MANCHESTER, UNITED KINGDOM — On Monday, August 9, the U.N.’s science panel published a study that shows how humanity is running out of time to do something about the steady increase in global temperature.
On Tuesday, a professor published a short list of simple solutions that would solve the crisis.
The professor’s article is called “We Have Four Years Left to Keep Warming to 1.5 °C. Here's How We Can Do It.” Here are the details:
A day after the U.N.’s science panel warned that humanity has only four years left to stop the trend of increasing global emissions, Matthew Paterson, research director of the Sustainable Consumption Institute at the University of Manchester, published a plan for how this trend can be halted.
Writing in the Conversation, he says to limit the globe’s warming to 1.5 degrees Celsius, we need to take these fairly simple steps as soon as possible:
First, we need to ban all new coal-fired power plants, all new oil and gas operations and all airport expansions. In essence, the world could agree to a fossil fuel non-proliferation treaty.

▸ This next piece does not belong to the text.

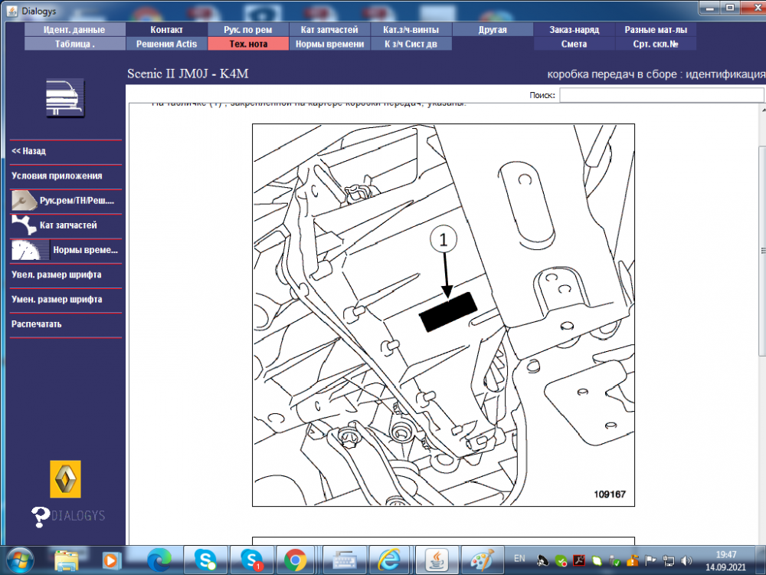Select the Нормы времени tab
The height and width of the screenshot is (575, 766).
(329, 44)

Existing coal plants could be rapidly replaced with renewable sources of energy, like wind farms.
Radical improvements could be made in the energy efficiency of buildings.
Instead of using natural gas for heating and cooking in buildings, people should only use electricity.
Ground transport could be decarbonized by a shift to electric vehicles, such as electric cars, trucks, buses and trains.
Lastly, people should move away from private cars toward bicycling, walking and public transport.
Paterson says achieving all of this in 10 years is technically possible. But there are significant obstacles that are fundamentally political.
For instance, fossil fuel companies continue to fight to prevent action that threatens their profitability, lobbying governments to weaken legislation and to protect their subsidies.